Ilf et Petrov, Lettres d’Amérique . Avant-propos Jean-Jacques Marie, traduction du russe Alain Préchac. Ilya Ilf et Yevguién Petrov, auteurs très appréciés du public russe pour leurs romans satiriques et humoristiques, sont envoyés par la Pravda en voyage d’études aux Etats-Unis d’octobre 1935 à janvier 1936. Par le biais de ces deux émissaires, Staline entend bien convaincre les Américains de sa bonne volonté et recueillir de précieux renseignements sur le pays. Dans leurs lettres et le journal d’Amérique d’Ilf, les deux compères à l’esprit mordant relatent leurs désenchantements et leurs enthousiasmes face aux vices et à l’éblouissante liberté d’expression observés. Éd. Parangon, 293 p, 17 euros.

Ili Gorlizki, Maïmonide- Averroès : une correspondance rêvée . Préface Colette Sirat, traduction de l’hébreu Philippe Bobichon. Le romancier israélien a imaginé une correspondance entre deux philosophes du XIIe siècle les plus connus du judaïsme et de l’islam, Maïmonide et Averroès, tous deux natifs de la Cordoue musulmane. En 48 lettres avec pour point de départ la conquête almohade de 1148, un discours basé sur la raison et la tolérance se dessine autour de leurs réflexions sur les événements politiques dans l’empire musulman, en Espagne et en Terre sainte et sur les rapports entre philosophie et religion. Éd. Maisonneuve et Larose, 177 p, 18 euros.

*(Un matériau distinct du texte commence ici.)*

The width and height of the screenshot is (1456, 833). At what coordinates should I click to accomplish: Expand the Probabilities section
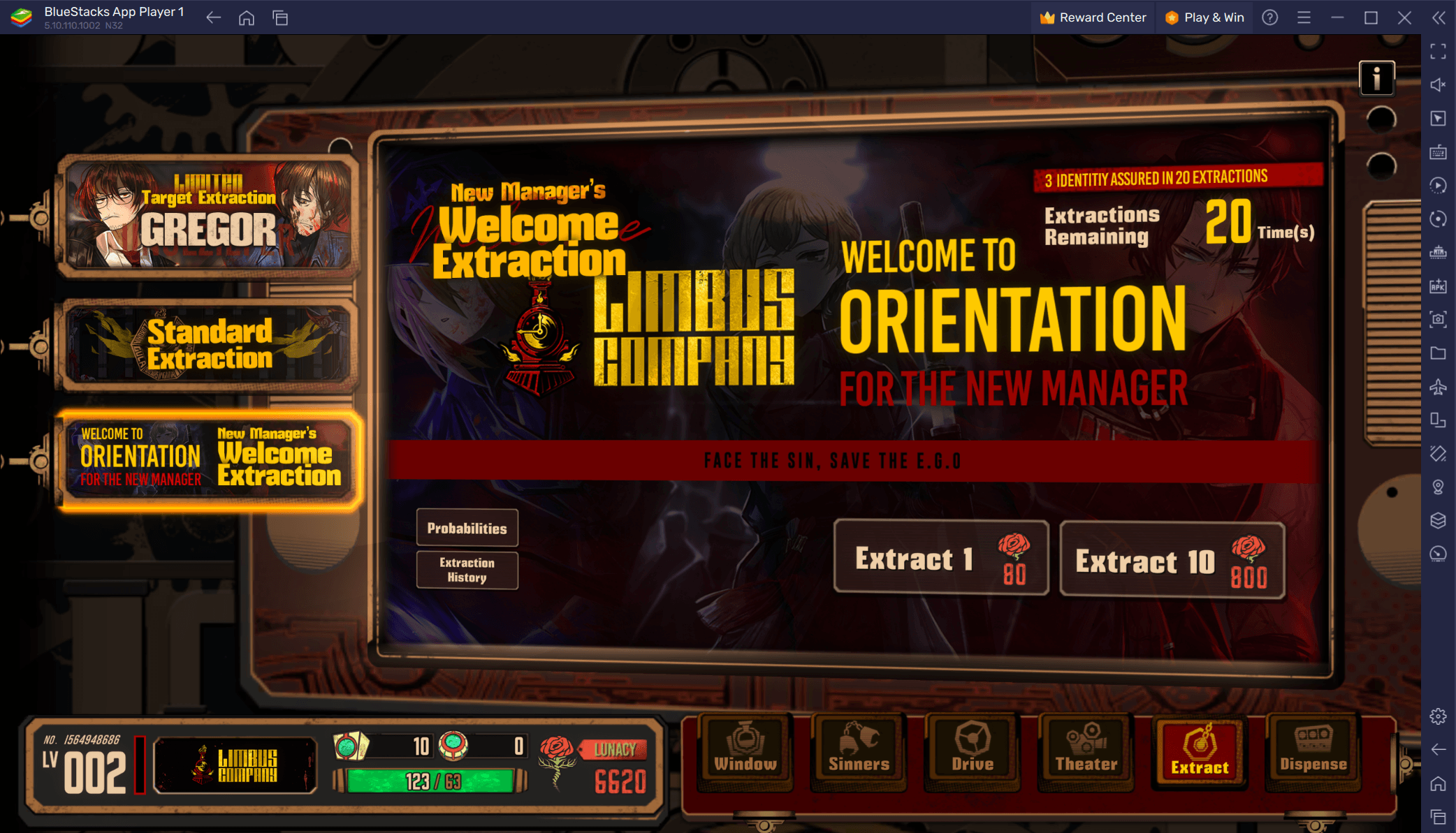(465, 528)
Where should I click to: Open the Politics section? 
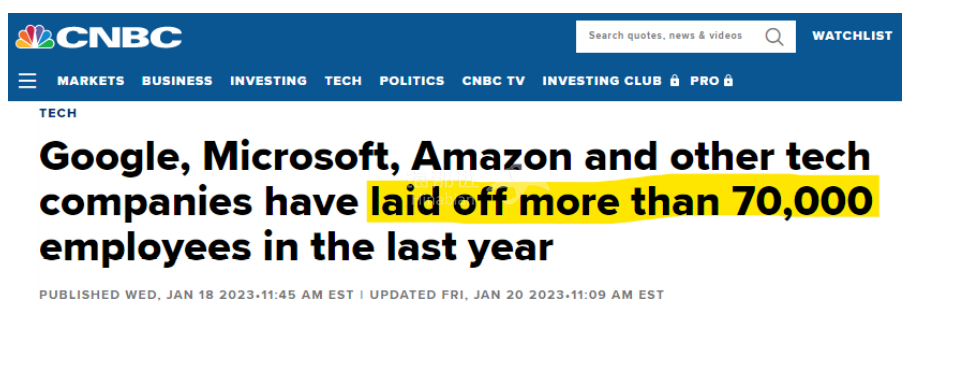click(412, 81)
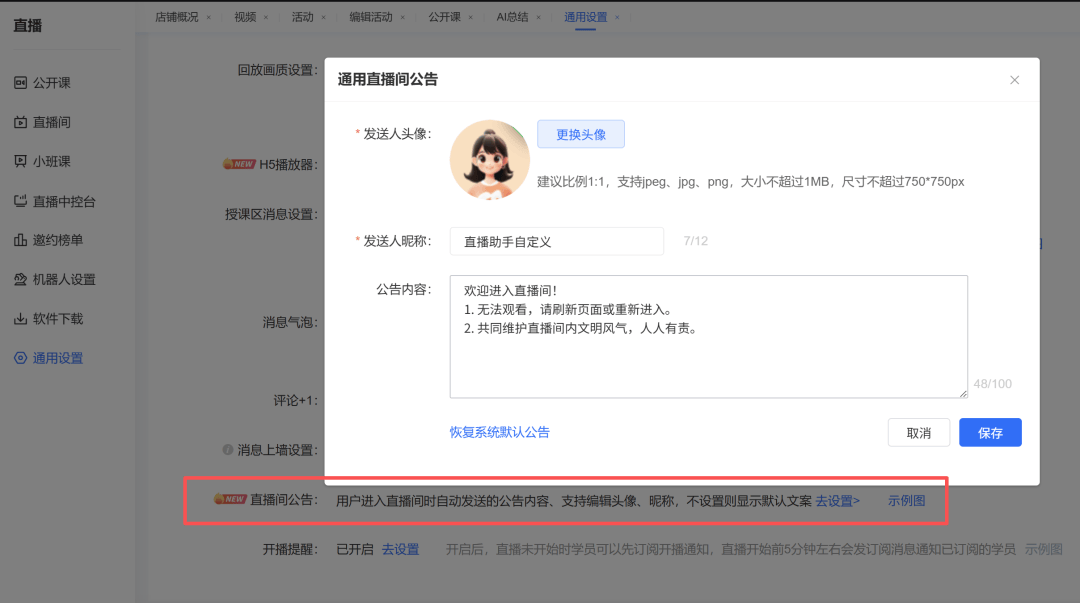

Marie d’Agout, George Sand, Correspondance . 75 lettres échelonnées de 1835 à 1875, où la belle amitié entre les deux femmes se métamorphose en haine tenace avec pour autres principaux protagonistes Liszt et Chopin. Éd. Christian de Bartillat, 3ème édition, 303 p.

Jean-Marc Roberts, Je te laisse . Romy San José, photographe, adresse une longue lettre de rupture à son mari Antoine, romancier et nègre de son beau-père académicien. La rupture vient sanctionner la parution du roman d’Antoine qui révèle les liaisons dangereuses de la famille San José avec les milieux de la mafia, de l’édition et du cinéma et qui avance notamment des conclusions sur l’assassinat du célèbre producteur de cinéma Eugène Sacco. Sexe, mort, pouvoir, ambition et trahison composent la trame du 20ème roman de Jean-Marc Roberts. Éd. Le Seuil, 93 p, 11 euros.